提供文章 ▸
###

ザ・キッチンの素晴らしかった点について、あなたなりの意見を教えてください。

ティム:ザ・キッチンは芸術的・音楽的な自由のための重要なスペースであり、いろいろな意味で1960年代の終わりのカウンター・カルチャー運動の――公民権デモ参加者、ゲイやレズビアンの活動家、そして男女同権主義者や反戦運動家、ヒッピーや学生が多くの国の抑圧的な政策に抗議しはじめた時間の産物です。ザ・キッチンは、若い作曲家が彼らにセリー主義か新古典主義の枠組みの中で作曲することを強いた楽壇に対して反発する場となったんです。そういった狭い規範に反抗するために、作曲家たちはジョン・ケージのような作曲家の急進的な手法を基に成長することを試み、時代に合わせた形でそれを実行しました。いわく、新しい楽器編成を試し、聴衆に訴えかける音楽を作ろうとし、インド、アフリカ、インドネシアなどの民族音楽学的なサウンドに取り組んだのです。

###

掲載行一覧 ▸
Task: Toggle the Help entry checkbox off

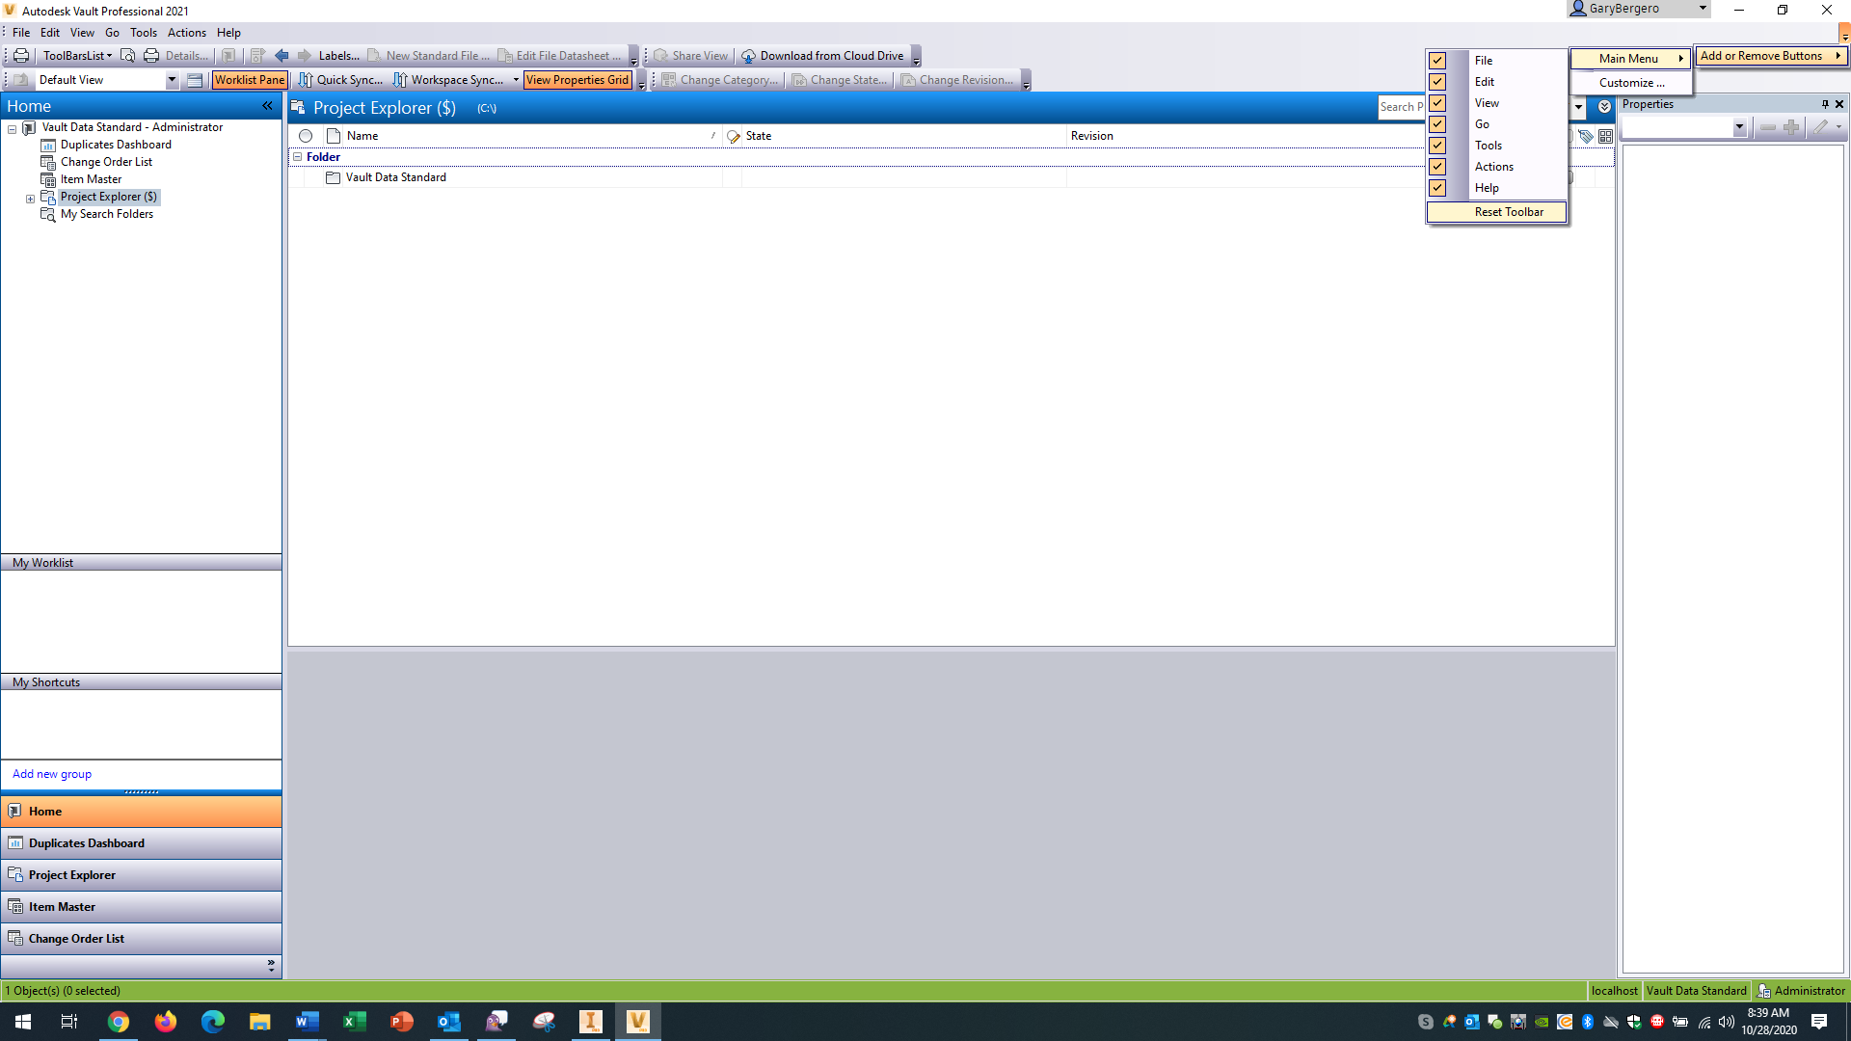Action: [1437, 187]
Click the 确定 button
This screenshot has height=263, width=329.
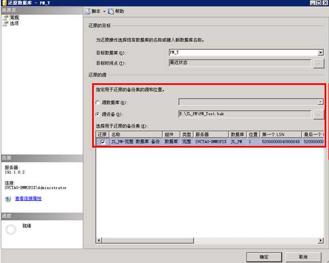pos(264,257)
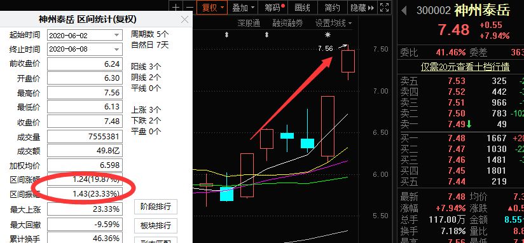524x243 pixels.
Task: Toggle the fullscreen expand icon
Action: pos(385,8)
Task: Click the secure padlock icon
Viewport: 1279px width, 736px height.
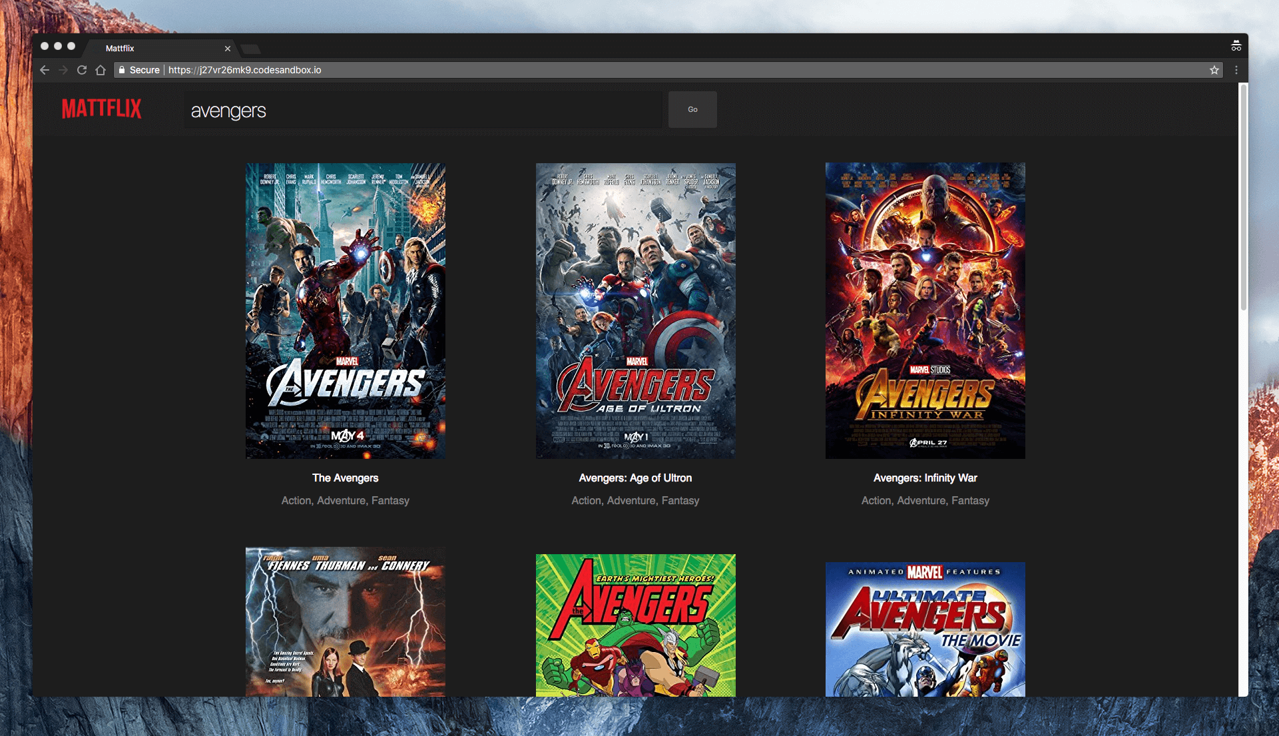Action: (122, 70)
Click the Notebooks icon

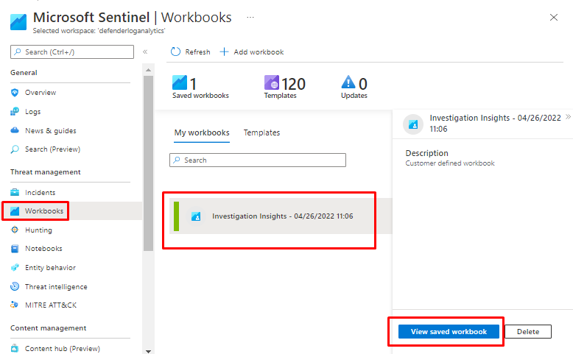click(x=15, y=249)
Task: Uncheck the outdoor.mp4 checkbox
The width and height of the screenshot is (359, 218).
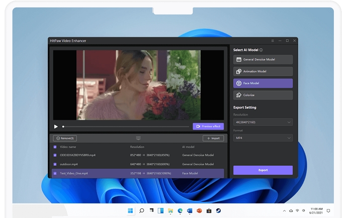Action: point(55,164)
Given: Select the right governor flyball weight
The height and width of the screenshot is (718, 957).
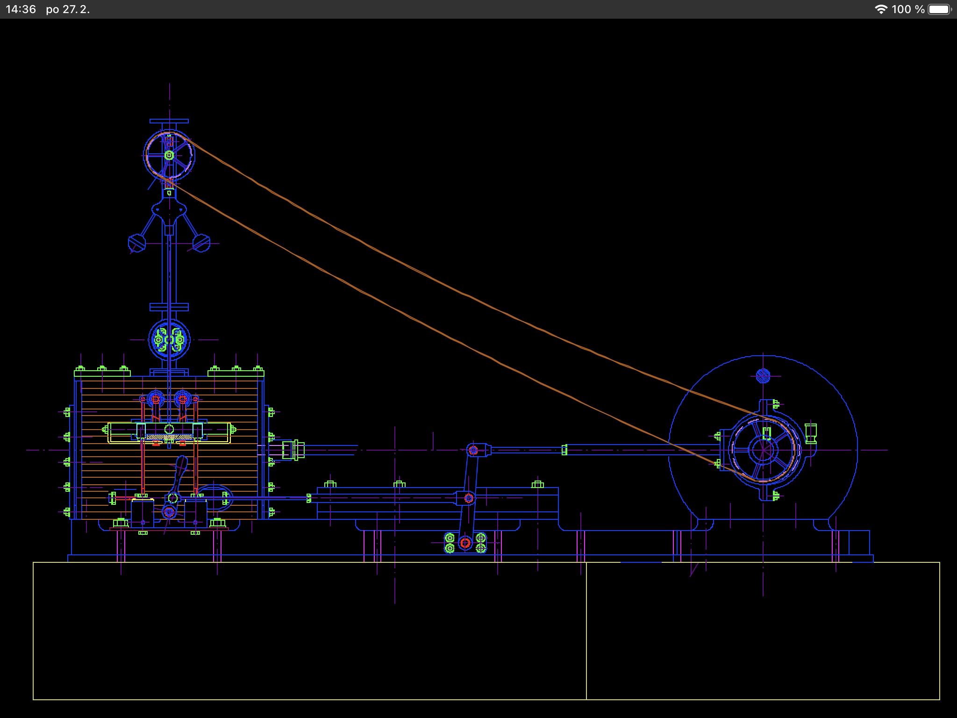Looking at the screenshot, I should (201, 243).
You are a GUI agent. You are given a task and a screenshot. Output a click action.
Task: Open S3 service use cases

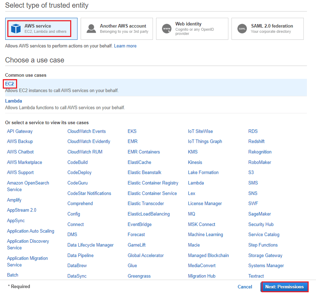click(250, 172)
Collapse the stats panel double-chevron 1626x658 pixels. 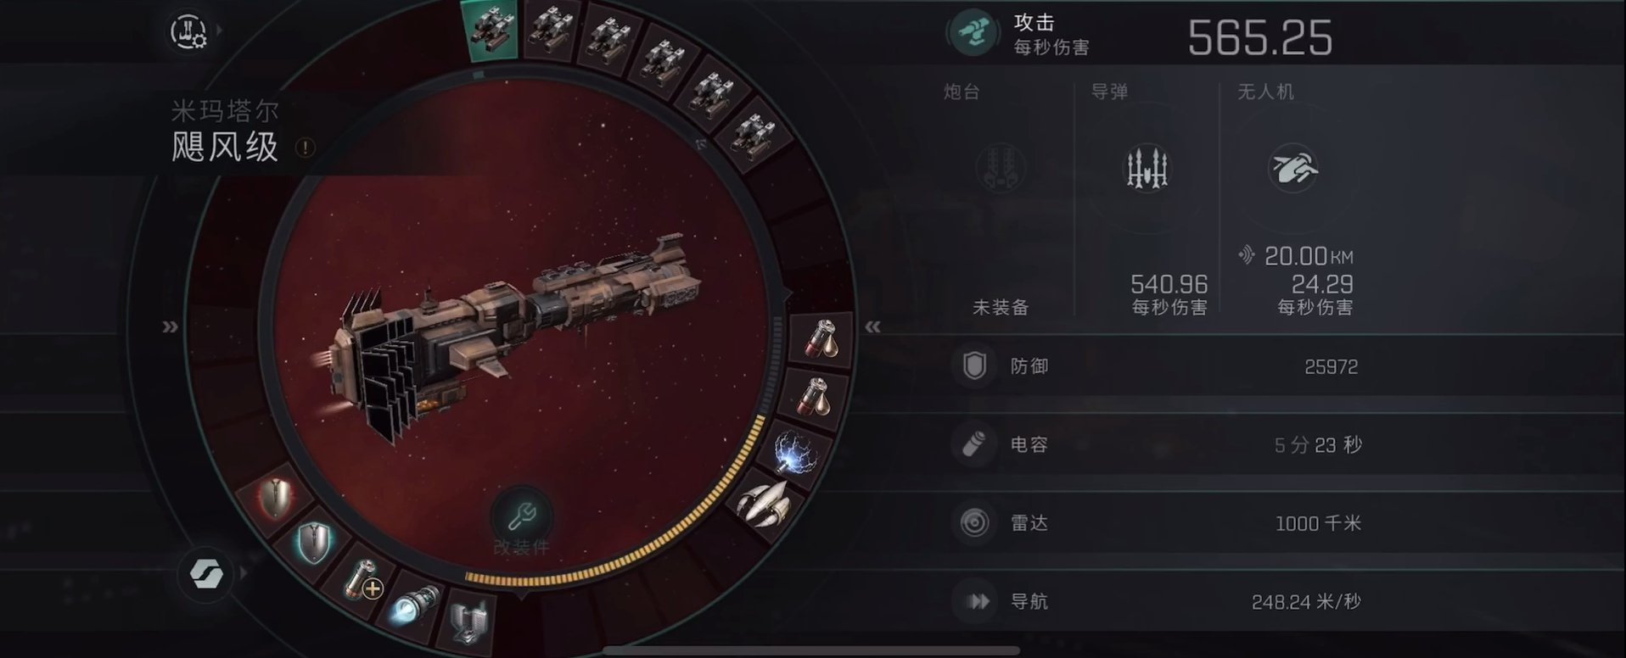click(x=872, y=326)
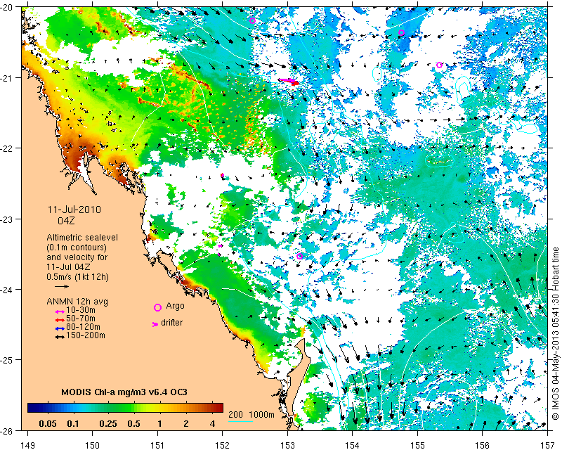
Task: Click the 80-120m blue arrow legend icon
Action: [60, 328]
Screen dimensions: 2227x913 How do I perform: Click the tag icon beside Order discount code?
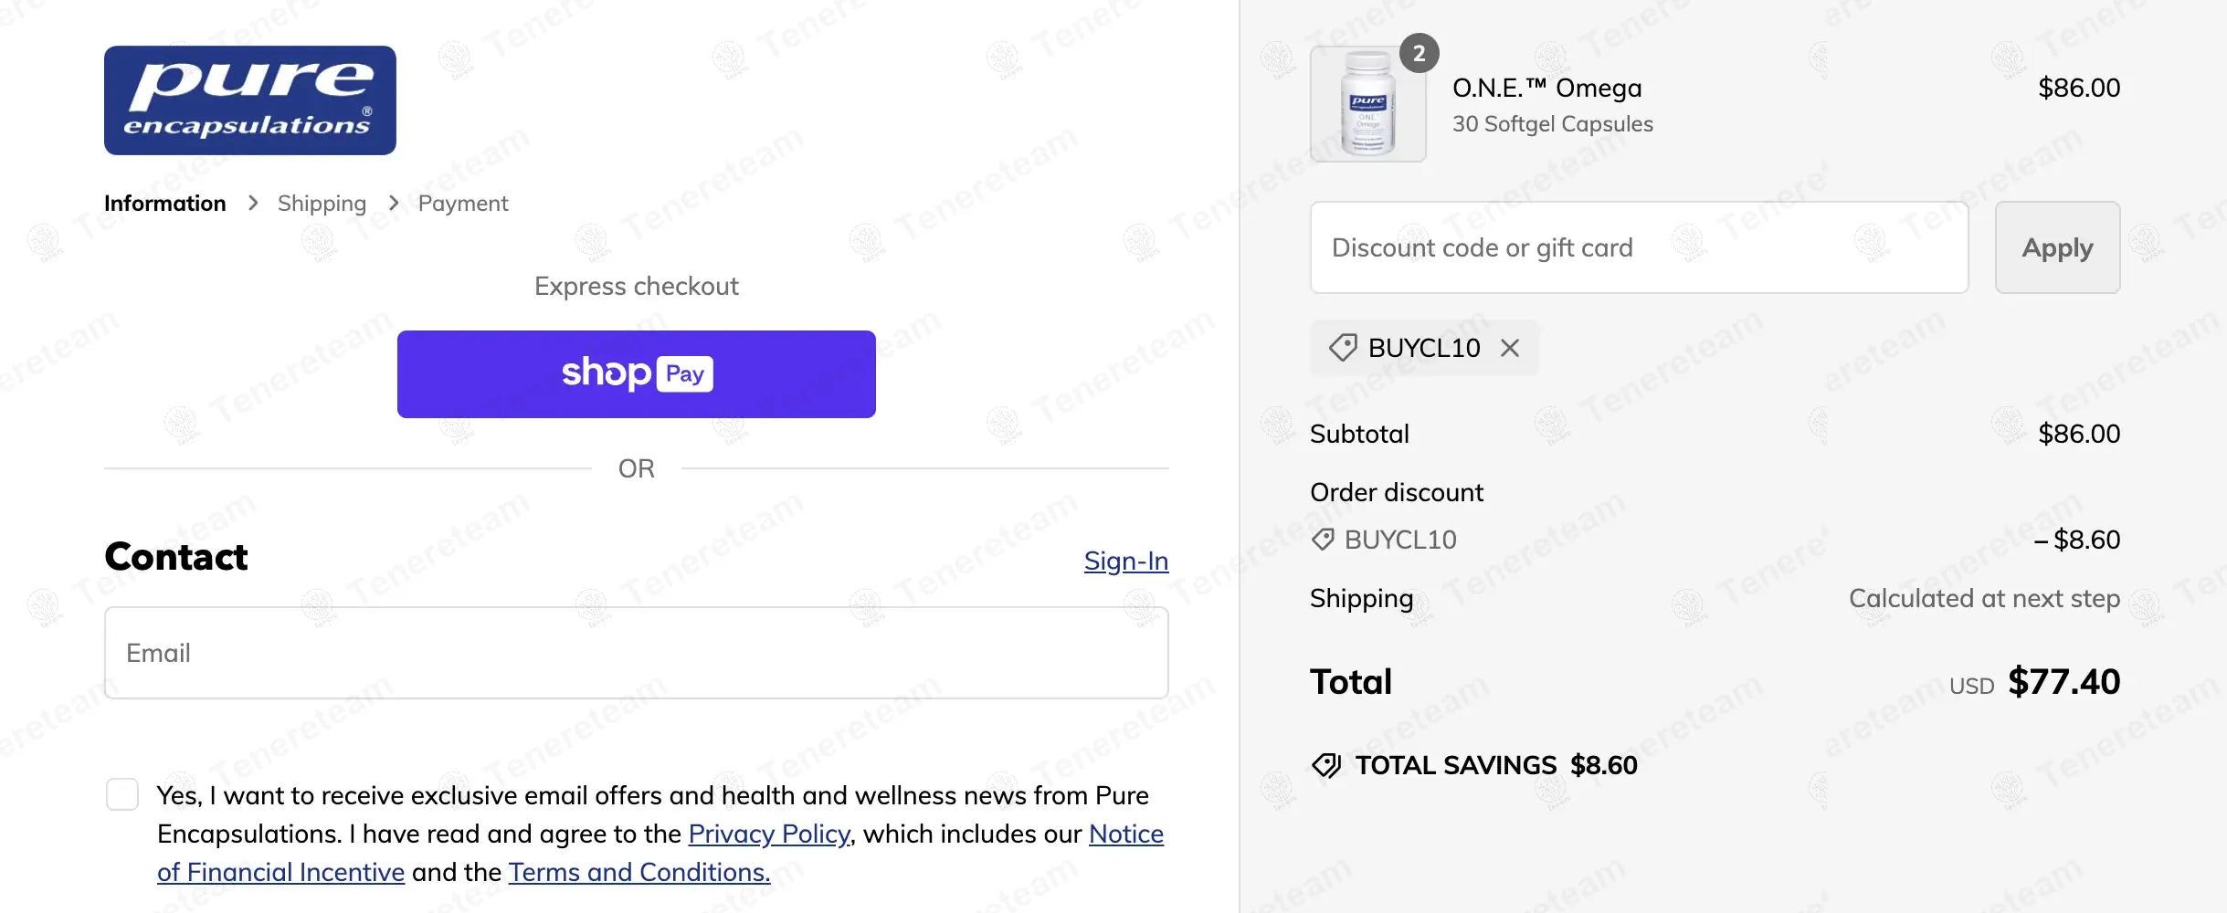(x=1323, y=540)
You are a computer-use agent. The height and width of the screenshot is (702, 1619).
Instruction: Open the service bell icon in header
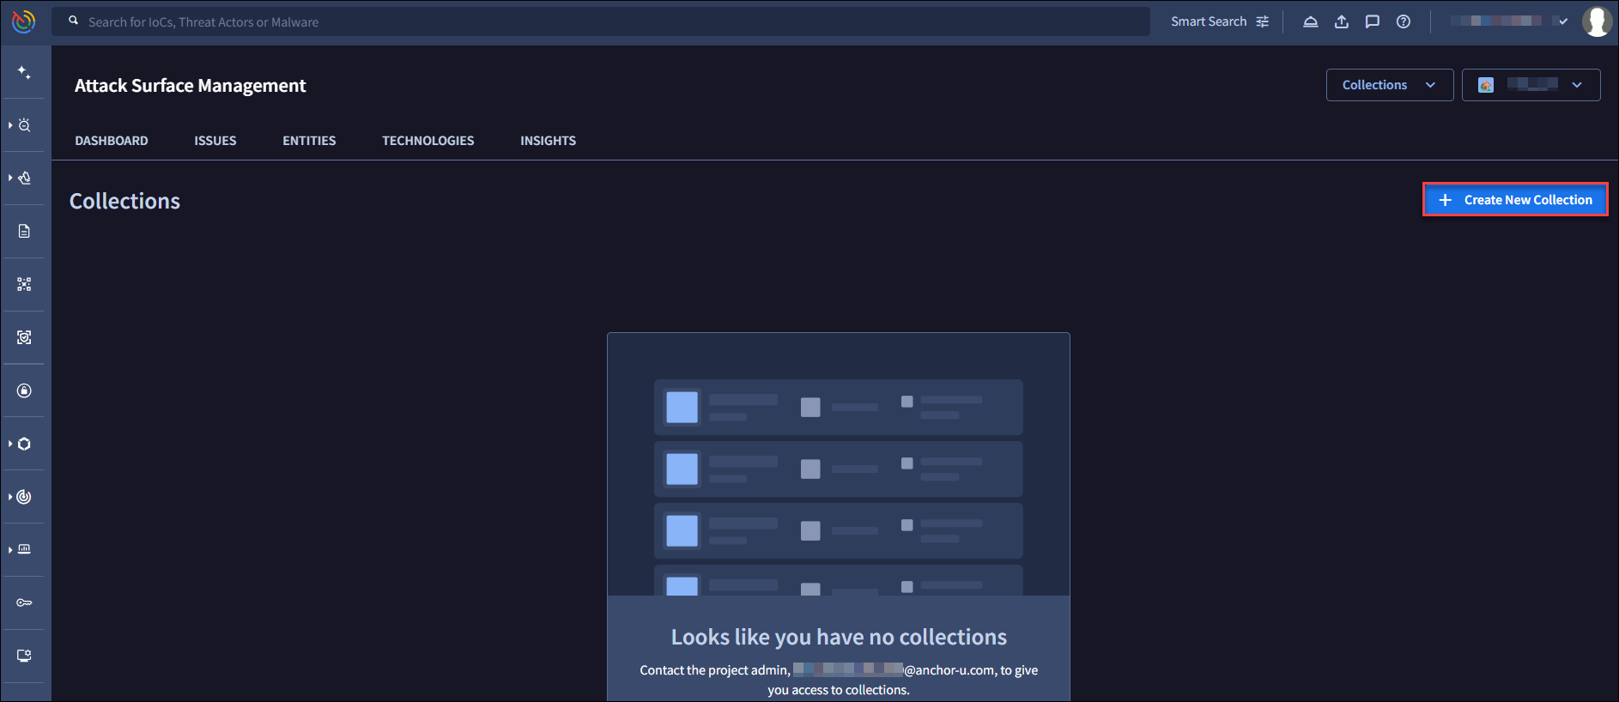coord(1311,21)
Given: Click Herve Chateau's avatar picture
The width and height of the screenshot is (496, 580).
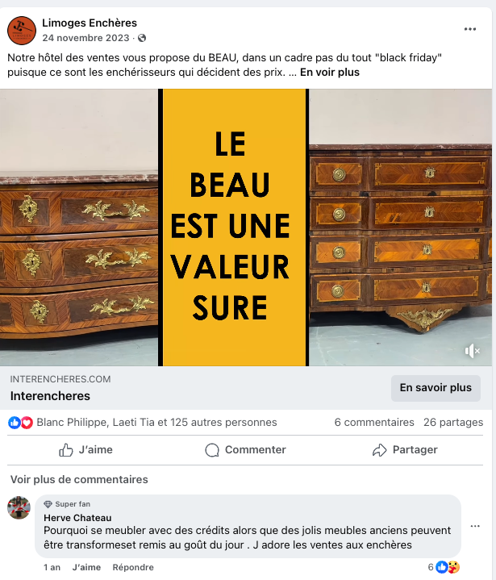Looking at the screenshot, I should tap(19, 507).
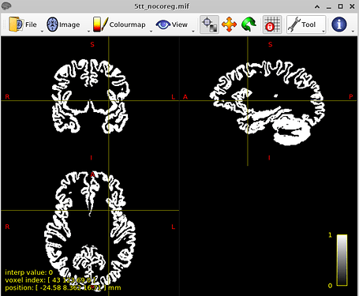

###

作業内容 ▸
A. ザ・キッチンに関する文章から、「ティム:ザ・キッチンは芸術的」で始まり「サウンドに取り組んだのです。」で終わる部分を一字一句変えずに出力してください。
B. ザ・キッチンに関する文章をもとに、次の問いに答えてください。
(i) ザ・キッチンは、1960年代の終わりのどの運動の産物だと述べられていますか。
(ii) 楽壇は若い作曲家に、どのような枠組みの中で作曲することを強いていましたか。
(iii) 作曲家たちが取り組んだ民族音楽学的なサウンドとして、どの地域が挙げられていますか。
C. ザ・キッチンに関する文章の最後の文に続けて、その先を書き進めてください。
上記の行は、ザ・キッチンに関する文章とは関係がありません。

作業の出力 ▸
A.
ティム:ザ・キッチンは芸術的・音楽的な自由のための重要なスペースであり、いろいろな意味で1960年代の終わりのカウンター・カルチャー運動の――公民権デモ参加者、ゲイやレズビアンの活動家、そして男女同権主義者や反戦運動家、ヒッピーや学生が多くの国の抑圧的な政策に抗議しはじめた時間の産物です。ザ・キッチンは、若い作曲家が彼らにセリー主義か新古典主義の枠組みの中で作曲することを強いた楽壇に対して反発する場となったんです。そういった狭い規範に反抗するために、作曲家たちはジョン・ケージのような作曲家の急進的な手法を基に成長することを試み、時代に合わせた形でそれを実行しました。いわく、新しい楽器編成を試し、聴衆に訴えかける音楽を作ろうとし、インド、アフリカ、インドネシアなどの民族音楽学的なサウンドに取り組んだのです。

B.
(i) カウンター・カルチャー運動です。
(ii) セリー主義か新古典主義の枠組みです。
(iii) インド、アフリカ、インドネシアなどです。

C.
 当初この運動から出現した音楽はミニマリズムと称されましたが、すぐにそこから生み出されるサウンドの幅にはミニマリズムという言葉は限定的すぎることが判明し、ザ・キッチンやエクスペリメンタル・インターメディア・ファウンデーションなどのスペースを中心に形成された作曲コミュニティは、その年代の終盤には自分たちの音楽を"ニュー・ミュージック"と称するようになりました。
 アーサー・ラッセルは自身の音楽監督としての任期中にプレパンク・バンドのモダン・ラヴァーズを招く決定を下し、その翌年にはトーキング・ヘッズにそこで演奏するよう手配したことでザ・キッチンの裾野を広げた非常に重要な人物です。音楽監督の椅子をアーサーから引き継いだガレット・リストは幅広いジャズ志向のグループにザ・キッチンで演奏させて同会場の人種的な間口を広げましたし、リストの後にはリース・チャタムがこのスペースで作曲的なノーウェイヴのサウンドを築く助けをしました。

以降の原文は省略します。